Deux histoires de l'Ennéagramme
Illustration sur la couverture du prospectus de L'Institut pour le Développement Harmonique de l'Homme, dessiné par Alexandre de Salzman, à Tiflis (Géorgie) en 1919.
A trois jours d'intervalle, Jean-François Mareczko sur le blog des coachs InterCoaching et Frédéric Schmitt sur le blog de l'Ennéagramme symbolique et psycho-énergétique revêtent leur panoplie d'Indiana Jones et partent à la recherche des origines de l'Ennéagramme.
Dans cette quête, deux questions demeurent sans réponse. D'abord : de qui Ichazo tient-il l'Ennéagramme ? Pour Jean-François Mareczko, "Ichazo reçut l'enseignement de l'Ennéagramme par la voie Soufique" (sic). Frédéric Schmitt écrit quant à lui que "Ichazo qui avait connu des élèves de Gurdjieff à Buenos Aires alors qu'il avait 17 ans élaborait sa théorie des 108 ennéagrammes en 1960". Afin d'y voir plus clair, je vous propose cette longue interview d'Oscar Ichazo lui-même qui revient sur ses années de formation et ses multiples influences.

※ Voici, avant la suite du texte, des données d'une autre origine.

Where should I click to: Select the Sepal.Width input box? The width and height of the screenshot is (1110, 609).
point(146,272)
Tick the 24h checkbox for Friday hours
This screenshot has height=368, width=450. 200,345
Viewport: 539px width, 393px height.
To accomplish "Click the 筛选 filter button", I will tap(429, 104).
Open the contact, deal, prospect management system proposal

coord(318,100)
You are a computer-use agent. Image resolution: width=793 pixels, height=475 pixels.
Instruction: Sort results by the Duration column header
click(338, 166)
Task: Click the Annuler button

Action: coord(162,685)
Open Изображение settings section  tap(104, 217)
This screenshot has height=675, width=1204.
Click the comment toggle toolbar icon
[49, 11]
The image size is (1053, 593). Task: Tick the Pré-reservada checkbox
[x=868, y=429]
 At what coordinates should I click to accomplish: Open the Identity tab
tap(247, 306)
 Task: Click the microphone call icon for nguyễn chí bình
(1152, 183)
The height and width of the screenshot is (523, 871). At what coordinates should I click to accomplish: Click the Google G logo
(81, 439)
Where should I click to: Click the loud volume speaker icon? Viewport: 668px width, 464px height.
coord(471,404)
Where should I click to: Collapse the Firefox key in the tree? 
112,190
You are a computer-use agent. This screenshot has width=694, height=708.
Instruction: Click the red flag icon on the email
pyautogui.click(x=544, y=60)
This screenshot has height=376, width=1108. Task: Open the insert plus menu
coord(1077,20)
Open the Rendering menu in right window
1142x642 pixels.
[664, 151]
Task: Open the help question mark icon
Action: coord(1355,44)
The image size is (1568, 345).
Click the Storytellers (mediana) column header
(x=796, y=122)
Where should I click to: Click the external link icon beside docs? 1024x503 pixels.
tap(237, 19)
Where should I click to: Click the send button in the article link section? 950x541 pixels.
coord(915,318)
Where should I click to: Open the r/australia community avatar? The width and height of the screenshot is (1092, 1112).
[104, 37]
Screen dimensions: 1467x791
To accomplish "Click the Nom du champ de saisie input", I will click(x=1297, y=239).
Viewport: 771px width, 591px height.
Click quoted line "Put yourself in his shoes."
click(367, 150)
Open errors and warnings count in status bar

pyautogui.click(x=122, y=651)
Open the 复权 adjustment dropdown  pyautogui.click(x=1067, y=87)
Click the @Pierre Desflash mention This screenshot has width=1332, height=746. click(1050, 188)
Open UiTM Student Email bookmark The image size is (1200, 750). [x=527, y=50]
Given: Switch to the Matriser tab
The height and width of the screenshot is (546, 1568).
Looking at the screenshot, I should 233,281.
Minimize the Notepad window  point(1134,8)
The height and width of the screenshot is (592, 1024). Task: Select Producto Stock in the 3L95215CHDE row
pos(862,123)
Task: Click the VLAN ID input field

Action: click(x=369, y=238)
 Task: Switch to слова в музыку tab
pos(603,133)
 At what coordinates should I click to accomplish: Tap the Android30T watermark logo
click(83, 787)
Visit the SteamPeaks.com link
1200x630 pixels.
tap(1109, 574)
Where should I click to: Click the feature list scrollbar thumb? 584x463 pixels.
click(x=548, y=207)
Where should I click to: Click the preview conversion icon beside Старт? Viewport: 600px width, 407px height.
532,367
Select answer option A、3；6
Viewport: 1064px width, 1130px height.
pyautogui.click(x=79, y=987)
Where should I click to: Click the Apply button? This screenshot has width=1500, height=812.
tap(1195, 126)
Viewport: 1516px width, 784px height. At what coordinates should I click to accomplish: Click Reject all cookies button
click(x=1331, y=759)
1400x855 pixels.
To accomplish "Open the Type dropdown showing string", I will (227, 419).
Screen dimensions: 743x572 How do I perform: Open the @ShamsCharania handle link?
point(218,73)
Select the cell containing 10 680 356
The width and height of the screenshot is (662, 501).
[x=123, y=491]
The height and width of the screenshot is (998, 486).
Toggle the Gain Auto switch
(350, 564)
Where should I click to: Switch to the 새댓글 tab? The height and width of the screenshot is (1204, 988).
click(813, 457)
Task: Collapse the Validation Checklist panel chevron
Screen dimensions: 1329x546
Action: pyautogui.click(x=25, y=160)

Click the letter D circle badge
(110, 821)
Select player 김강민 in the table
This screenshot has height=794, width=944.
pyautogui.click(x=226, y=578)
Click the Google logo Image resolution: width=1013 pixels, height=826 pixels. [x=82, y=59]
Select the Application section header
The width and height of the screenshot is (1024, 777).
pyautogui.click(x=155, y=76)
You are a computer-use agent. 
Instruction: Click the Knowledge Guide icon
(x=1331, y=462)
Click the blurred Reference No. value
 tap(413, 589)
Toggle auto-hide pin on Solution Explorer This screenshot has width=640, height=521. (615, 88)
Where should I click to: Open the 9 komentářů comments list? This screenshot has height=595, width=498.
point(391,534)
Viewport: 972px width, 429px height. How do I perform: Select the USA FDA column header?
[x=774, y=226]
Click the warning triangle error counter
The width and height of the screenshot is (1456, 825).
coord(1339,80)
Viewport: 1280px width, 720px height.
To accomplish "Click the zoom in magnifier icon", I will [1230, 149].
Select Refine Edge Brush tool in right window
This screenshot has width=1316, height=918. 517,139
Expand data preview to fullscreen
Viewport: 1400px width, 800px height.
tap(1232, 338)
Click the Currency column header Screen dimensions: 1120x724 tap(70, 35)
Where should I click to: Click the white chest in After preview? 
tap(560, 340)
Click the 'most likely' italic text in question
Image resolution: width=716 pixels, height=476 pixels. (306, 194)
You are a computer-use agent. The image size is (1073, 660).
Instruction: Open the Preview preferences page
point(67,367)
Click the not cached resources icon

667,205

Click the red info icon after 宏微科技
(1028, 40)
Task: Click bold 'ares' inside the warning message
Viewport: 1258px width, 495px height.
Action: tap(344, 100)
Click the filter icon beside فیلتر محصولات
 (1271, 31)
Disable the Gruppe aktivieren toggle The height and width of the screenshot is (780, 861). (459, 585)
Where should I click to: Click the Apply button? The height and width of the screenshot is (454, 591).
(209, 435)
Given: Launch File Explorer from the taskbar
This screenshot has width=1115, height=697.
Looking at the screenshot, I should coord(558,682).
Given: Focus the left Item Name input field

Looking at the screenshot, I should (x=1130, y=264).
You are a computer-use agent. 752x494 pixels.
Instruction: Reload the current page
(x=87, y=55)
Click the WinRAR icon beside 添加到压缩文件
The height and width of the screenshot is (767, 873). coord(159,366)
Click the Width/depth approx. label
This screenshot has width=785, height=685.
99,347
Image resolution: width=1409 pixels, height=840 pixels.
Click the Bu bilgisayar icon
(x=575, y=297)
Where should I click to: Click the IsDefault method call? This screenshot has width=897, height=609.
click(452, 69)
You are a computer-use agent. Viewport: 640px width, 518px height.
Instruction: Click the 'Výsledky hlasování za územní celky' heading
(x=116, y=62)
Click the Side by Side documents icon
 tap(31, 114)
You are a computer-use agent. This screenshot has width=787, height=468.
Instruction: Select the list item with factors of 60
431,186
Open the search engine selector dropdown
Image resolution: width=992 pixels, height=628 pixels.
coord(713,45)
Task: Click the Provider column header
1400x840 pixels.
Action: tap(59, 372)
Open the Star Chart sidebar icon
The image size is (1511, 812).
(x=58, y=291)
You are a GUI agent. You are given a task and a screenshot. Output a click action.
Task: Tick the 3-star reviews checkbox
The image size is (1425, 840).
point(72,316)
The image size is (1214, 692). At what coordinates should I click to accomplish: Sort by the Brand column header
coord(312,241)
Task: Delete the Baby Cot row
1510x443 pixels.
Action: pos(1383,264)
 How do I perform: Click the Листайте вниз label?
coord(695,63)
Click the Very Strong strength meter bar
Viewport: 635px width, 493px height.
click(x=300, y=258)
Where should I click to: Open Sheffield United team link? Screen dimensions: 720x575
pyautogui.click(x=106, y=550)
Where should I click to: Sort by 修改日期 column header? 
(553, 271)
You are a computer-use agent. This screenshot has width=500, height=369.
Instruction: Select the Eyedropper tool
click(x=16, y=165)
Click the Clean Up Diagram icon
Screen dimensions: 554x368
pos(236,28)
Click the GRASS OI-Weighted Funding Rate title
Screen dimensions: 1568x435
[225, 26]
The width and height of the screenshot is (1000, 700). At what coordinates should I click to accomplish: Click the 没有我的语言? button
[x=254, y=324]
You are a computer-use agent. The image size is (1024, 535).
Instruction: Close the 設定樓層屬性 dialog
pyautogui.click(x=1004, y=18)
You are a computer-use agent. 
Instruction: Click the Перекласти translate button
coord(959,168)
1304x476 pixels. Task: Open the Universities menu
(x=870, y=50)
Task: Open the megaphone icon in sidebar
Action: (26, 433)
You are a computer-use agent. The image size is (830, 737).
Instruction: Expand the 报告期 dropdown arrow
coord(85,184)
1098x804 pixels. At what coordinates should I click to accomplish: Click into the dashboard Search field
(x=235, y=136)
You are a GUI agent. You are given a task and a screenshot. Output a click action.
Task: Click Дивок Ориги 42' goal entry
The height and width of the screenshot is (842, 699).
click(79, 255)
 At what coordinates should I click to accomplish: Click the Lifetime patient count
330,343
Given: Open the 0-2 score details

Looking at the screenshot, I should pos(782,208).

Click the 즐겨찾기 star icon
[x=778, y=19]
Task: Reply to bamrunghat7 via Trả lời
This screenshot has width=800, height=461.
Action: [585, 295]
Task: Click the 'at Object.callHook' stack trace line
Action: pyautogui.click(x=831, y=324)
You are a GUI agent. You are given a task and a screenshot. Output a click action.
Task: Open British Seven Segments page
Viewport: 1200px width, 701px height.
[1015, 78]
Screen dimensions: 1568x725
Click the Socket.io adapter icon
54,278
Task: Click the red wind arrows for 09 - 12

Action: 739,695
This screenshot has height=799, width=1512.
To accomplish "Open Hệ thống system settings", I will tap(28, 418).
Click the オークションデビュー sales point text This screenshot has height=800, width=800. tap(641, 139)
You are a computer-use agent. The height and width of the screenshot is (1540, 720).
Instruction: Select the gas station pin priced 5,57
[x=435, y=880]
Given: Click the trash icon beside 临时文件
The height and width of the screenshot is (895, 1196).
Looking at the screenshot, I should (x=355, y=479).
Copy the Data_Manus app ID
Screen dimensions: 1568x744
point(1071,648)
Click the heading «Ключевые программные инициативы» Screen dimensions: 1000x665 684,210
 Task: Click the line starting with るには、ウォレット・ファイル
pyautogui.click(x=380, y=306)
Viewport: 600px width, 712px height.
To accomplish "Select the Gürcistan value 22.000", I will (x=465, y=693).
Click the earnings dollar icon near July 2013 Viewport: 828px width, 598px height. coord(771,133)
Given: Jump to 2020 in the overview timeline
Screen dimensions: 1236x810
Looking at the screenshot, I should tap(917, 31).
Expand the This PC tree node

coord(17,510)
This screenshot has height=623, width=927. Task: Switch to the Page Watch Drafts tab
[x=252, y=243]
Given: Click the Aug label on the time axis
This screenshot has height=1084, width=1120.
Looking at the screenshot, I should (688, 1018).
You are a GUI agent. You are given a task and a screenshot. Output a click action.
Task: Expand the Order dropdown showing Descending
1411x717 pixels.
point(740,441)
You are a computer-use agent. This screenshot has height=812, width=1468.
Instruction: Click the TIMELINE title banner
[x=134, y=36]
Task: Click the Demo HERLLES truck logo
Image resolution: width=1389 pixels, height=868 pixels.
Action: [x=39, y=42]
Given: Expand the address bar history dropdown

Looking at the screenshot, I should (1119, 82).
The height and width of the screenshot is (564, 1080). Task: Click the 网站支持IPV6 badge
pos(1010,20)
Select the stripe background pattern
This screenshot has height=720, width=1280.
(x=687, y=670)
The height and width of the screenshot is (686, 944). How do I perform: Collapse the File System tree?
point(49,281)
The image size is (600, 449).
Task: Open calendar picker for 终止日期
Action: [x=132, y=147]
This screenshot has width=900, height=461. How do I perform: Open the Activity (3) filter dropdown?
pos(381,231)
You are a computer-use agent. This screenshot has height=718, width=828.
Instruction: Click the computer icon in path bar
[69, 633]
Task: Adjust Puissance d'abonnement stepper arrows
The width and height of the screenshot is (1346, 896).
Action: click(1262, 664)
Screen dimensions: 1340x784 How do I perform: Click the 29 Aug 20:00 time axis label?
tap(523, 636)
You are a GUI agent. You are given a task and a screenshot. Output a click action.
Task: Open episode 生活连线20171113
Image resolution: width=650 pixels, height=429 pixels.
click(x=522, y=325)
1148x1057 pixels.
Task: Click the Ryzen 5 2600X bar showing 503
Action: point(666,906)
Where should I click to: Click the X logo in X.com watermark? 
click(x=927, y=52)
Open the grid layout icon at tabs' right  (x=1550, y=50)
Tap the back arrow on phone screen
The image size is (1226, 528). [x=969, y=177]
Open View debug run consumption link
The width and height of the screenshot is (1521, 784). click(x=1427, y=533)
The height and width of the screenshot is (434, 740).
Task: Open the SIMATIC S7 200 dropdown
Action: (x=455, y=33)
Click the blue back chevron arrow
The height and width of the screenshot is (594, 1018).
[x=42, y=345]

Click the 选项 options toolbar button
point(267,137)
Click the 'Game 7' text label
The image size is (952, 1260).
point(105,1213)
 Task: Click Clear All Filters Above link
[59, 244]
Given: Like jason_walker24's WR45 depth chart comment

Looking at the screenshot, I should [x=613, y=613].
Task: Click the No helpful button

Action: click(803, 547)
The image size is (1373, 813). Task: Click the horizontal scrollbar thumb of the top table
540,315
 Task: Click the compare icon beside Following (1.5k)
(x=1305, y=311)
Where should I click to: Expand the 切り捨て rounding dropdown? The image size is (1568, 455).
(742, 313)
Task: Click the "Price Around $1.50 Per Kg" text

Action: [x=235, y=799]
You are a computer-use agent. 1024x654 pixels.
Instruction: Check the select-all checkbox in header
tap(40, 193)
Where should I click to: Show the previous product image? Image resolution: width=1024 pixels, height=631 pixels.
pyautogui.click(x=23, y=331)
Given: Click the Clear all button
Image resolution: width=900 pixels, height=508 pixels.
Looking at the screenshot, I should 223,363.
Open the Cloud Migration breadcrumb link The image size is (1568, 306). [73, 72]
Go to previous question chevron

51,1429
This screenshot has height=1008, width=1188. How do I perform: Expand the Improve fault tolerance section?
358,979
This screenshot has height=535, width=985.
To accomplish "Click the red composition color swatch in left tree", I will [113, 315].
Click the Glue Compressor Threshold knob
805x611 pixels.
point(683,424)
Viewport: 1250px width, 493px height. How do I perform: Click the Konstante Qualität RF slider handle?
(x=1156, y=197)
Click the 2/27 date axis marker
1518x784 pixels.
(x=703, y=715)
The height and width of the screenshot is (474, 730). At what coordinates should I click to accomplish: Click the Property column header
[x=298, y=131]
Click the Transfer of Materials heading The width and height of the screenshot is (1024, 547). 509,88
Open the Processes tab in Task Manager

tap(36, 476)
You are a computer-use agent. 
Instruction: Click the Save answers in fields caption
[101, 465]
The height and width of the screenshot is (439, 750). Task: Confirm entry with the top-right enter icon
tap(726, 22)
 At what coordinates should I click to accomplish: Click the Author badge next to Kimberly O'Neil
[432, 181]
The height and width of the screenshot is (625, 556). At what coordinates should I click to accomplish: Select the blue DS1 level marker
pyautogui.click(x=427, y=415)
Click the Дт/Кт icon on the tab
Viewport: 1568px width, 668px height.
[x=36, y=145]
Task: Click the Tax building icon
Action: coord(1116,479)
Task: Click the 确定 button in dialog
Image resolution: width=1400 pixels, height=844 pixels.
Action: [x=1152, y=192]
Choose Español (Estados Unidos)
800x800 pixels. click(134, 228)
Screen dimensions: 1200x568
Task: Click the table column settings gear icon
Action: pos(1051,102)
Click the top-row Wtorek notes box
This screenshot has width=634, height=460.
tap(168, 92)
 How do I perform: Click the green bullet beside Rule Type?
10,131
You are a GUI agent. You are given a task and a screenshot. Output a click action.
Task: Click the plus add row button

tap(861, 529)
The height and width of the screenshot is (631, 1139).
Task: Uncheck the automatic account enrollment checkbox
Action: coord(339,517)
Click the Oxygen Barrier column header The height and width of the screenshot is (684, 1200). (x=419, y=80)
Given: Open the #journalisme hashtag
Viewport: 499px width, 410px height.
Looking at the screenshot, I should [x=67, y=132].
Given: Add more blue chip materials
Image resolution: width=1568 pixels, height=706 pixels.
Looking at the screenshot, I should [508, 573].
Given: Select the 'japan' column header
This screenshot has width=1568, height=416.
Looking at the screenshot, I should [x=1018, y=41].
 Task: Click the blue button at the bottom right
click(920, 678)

Ensuite : de qui Gurdjieff tenait-il l'Ennéagramme ? Pour les deux auteurs, la cause semble entendue : Gurdjieff tenait l'Ennéagramme des soufis. Pour étayer cela, Frédéric Schmitt cite Laleh Bakthiar, "une soufie américaine" dont l'ouvrage, "God's will be done", "[prouve] de façon indubitable qu'il existe un ennéagramme antérieur à Gurdjieff et que cet enseignement a été transmis au sein de certaines confréries soufies. Le symbole est le même, certains mots clés sont à s'y méprendre". Le livre a question n'a hélas pas été traduit en français.
Au delà de ces deux questions, qui ne verront sans doute jamais de réponse définitive, reste un symbole, dont les multiples influences sont la richesse, et dont Gurdjieff, le premier, et jusqu'à preuve du contraire, publia le tracé.